10 Fakta Kasus Baiq Nuril, Dari Vonis MA hingga Penundaan Eksekusi
1. Vonis Baiq Nuril Dinilai Tidak Adil dan Berat, DPD Akan Panggil MA
Vonis yang dijatuhkan Mahkamah Agung (MA) kepada terpidana kasus pelanggaran Undang-Undang Informasi dan Transaksi Elektronik (ITE), Baiq Nuril Maknun, guru honorer asal Kecamatan Labuapi, Kabupaten Lombok Barat, Nusa Tenggara Barat (NTB) mengundang keprihatinan dari berbagai elemen masyarakat. Tak terkecuali dari anggota DPD Dapil NTB Baiq Diah Ratu Ghanefi.
Diah Ghanefi menilai vonis Makamah Agung (MA) terhadap terpidana kasus ITE itu terlalu berat.
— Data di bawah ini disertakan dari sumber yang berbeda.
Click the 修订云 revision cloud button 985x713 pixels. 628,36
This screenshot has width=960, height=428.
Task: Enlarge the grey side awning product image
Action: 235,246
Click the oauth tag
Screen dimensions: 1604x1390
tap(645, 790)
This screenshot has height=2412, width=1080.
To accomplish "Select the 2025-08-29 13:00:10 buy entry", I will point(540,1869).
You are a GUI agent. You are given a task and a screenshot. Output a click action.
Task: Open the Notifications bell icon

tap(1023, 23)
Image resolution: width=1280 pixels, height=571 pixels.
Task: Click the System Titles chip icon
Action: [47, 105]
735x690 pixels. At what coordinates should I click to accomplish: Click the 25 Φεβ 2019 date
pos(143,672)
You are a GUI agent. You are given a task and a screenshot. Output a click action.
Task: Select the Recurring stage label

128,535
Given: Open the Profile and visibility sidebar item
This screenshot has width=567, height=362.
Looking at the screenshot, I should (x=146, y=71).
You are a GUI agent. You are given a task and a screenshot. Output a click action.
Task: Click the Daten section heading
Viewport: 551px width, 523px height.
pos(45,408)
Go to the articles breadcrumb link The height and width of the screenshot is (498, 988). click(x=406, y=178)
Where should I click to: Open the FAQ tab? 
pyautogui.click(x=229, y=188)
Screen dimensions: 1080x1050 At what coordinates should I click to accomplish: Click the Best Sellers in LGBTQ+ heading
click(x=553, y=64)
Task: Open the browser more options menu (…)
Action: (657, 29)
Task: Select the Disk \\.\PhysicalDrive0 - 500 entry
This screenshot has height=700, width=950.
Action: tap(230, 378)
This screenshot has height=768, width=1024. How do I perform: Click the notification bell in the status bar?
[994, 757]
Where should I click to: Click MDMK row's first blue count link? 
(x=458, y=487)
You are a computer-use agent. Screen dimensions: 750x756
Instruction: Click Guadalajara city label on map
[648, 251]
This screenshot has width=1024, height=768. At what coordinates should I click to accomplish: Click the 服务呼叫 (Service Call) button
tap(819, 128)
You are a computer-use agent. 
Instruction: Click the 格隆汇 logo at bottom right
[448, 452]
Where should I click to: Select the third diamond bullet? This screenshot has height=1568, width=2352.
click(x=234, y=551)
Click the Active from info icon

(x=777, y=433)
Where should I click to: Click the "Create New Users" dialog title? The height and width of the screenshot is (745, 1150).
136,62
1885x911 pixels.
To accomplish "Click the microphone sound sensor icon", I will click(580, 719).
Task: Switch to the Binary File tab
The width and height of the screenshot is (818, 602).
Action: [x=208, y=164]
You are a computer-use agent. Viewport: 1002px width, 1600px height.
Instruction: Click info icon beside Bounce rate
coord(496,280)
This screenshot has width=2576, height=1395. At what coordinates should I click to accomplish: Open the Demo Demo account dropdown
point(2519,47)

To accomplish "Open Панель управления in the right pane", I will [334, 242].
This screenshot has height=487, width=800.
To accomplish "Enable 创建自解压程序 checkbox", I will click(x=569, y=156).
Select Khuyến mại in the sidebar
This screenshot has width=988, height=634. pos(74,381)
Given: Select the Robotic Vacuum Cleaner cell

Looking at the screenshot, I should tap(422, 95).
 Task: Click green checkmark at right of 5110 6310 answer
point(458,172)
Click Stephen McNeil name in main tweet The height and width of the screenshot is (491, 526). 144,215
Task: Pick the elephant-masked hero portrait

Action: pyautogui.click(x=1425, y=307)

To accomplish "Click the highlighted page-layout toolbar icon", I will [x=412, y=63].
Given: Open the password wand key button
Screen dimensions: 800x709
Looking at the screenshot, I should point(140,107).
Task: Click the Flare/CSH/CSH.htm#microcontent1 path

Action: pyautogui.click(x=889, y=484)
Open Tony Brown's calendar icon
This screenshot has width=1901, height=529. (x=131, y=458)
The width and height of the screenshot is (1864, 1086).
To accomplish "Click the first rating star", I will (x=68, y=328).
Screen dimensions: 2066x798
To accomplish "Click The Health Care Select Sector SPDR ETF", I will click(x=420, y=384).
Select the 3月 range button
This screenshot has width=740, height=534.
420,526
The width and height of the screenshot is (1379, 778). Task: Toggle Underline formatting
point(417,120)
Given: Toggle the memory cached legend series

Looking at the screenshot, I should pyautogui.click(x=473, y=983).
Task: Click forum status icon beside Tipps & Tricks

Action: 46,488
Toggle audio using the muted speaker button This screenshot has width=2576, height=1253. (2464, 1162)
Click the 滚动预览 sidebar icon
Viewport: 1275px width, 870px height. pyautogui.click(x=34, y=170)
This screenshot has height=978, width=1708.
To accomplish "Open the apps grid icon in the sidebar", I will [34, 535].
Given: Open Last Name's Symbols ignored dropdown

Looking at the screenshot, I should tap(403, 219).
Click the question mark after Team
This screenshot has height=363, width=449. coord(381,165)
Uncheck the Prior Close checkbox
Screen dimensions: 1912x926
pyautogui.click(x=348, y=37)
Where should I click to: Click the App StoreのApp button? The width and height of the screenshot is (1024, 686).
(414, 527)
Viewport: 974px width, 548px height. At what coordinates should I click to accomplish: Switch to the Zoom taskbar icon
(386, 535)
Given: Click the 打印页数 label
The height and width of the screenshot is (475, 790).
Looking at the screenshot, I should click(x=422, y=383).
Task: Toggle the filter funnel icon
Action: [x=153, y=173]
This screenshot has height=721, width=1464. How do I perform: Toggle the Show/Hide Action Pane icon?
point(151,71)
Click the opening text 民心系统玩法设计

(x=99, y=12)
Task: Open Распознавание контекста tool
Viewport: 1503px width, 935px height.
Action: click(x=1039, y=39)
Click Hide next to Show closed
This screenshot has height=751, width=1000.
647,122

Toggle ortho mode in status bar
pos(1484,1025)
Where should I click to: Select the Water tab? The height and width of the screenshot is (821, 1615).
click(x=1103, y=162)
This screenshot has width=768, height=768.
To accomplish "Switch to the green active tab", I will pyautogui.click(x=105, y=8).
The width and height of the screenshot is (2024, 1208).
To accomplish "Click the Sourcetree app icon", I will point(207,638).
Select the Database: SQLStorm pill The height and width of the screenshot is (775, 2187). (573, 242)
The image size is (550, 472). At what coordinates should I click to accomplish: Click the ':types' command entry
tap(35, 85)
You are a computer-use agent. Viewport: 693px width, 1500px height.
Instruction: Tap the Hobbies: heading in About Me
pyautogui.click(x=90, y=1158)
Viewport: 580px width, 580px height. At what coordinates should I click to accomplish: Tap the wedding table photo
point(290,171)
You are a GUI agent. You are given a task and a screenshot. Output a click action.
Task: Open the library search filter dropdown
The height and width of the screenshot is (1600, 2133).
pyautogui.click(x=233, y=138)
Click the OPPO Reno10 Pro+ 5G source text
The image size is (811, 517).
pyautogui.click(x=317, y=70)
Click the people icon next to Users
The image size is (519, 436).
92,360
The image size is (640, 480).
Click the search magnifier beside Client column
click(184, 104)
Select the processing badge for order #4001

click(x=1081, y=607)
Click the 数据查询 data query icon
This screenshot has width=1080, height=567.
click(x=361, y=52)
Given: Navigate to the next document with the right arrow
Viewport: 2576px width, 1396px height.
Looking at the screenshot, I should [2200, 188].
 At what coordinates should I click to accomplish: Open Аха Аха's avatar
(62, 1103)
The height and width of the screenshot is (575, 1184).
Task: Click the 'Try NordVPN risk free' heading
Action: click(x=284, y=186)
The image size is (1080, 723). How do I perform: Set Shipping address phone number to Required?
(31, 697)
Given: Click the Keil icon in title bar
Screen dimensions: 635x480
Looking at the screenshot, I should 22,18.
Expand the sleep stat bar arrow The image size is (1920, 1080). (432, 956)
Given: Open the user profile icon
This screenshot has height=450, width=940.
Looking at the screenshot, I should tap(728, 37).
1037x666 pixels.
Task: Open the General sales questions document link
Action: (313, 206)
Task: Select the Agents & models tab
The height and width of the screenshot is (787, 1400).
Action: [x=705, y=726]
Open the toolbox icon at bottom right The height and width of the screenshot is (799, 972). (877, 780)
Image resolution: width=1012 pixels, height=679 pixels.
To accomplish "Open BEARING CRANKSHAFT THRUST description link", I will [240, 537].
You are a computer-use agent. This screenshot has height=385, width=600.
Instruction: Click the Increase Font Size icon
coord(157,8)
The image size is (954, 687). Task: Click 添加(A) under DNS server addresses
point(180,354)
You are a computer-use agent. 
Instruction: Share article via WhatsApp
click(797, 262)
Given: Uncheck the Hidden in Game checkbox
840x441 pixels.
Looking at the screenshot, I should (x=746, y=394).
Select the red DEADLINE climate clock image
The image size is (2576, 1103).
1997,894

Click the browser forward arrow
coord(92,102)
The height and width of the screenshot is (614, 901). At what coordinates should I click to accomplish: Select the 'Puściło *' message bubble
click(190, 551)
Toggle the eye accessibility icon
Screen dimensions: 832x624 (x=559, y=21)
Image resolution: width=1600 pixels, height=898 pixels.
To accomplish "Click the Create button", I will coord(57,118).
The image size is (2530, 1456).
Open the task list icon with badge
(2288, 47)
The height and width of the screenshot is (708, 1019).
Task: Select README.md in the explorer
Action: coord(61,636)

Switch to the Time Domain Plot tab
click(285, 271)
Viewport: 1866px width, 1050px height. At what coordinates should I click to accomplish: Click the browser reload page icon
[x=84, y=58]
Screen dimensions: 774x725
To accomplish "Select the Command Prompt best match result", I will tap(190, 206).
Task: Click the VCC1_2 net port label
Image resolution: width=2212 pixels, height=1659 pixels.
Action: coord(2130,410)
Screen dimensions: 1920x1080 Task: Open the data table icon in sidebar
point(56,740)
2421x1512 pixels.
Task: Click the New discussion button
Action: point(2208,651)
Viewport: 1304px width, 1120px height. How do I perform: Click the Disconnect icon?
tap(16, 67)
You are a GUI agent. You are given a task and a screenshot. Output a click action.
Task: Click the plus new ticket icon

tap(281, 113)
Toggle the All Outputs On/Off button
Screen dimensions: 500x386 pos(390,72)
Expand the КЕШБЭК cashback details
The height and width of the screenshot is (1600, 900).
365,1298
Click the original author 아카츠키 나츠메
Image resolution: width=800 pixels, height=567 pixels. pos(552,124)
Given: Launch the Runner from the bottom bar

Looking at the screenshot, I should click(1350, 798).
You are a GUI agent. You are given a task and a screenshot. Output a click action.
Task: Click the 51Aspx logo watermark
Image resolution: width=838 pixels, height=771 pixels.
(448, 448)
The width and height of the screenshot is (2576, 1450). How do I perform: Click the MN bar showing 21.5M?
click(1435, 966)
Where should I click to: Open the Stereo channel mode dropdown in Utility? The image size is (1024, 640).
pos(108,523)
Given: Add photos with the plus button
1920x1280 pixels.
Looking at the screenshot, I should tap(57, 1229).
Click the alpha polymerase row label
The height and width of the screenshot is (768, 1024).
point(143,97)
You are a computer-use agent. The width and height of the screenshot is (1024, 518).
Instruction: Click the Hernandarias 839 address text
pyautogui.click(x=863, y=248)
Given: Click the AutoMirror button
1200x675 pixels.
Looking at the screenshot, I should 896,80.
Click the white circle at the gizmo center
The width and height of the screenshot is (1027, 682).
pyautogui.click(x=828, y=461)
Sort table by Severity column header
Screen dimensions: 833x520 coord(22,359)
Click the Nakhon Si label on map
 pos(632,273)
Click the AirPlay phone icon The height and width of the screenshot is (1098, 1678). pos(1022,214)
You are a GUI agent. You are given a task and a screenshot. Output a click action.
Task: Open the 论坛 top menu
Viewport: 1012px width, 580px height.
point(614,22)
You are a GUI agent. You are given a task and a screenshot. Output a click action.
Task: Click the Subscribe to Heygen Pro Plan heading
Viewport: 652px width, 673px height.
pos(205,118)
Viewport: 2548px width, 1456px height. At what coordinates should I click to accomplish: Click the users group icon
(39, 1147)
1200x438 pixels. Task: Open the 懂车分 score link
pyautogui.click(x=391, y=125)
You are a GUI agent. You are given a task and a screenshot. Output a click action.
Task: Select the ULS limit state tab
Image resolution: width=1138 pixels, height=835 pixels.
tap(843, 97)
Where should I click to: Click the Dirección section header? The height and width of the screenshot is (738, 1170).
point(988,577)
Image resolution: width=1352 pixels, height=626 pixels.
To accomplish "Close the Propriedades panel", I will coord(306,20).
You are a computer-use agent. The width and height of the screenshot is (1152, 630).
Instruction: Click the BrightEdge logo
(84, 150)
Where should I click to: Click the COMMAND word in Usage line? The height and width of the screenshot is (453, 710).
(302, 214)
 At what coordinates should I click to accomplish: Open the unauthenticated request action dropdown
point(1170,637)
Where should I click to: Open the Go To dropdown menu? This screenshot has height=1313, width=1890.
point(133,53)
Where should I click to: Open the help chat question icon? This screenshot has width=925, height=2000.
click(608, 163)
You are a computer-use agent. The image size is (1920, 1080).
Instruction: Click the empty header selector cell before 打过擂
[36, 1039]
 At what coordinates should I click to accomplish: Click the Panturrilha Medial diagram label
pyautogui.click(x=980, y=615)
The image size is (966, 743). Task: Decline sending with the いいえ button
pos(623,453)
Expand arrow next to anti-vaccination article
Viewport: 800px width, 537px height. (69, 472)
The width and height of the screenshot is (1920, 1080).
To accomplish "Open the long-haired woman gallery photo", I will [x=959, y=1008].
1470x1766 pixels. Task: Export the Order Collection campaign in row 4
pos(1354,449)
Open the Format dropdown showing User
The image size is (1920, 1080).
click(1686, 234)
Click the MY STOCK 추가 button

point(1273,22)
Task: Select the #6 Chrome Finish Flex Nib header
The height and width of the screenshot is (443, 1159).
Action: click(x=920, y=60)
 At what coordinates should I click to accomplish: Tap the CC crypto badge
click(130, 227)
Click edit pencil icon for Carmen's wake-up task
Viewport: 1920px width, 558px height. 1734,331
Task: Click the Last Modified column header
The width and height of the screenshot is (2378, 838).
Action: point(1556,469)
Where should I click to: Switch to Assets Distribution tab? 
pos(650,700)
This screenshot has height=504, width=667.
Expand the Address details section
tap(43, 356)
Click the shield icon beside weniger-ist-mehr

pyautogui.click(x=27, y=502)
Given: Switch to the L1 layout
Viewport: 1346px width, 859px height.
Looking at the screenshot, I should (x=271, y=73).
Dia juga menilai vonis tersebut tidak adil bagi guru honorer tersebut.
“Putusan yang dikeluarkan oleh MA adalah enam bulan penjara dan subsider 3 bulan ganti rugi Rp500 juta. Ini sangat memberatkan karena Baiq Nuril Maknum adalah masyarakat biasa,” katanya.
2. Anak Baiq Nuril Tulis Surat ke Jokowi Minta Pengampunan Hukuman
Rafi (7), anak ketiga pasangan terpidana pelanggaran UU ITE, Baiq Nuril Maknun dan Isnaini, warga Kecamatan Labuapi, Kabupaten Lombok Barat, Nusa Tenggara Barat (NTB) menulis surat kepada Presiden Joko Widodo (Jokowi).
Dalam suratnya, Rafi memohon kepada Jokowi agar ibu tercintanya tidak ditahan. “Pak Jokowi, jangan suruh ibu saya sekolah lagi (ditahan). Dari Rafi,” ucap Rafi saat membacakan surat yang ditulisnya, Kamis (15/11/2018).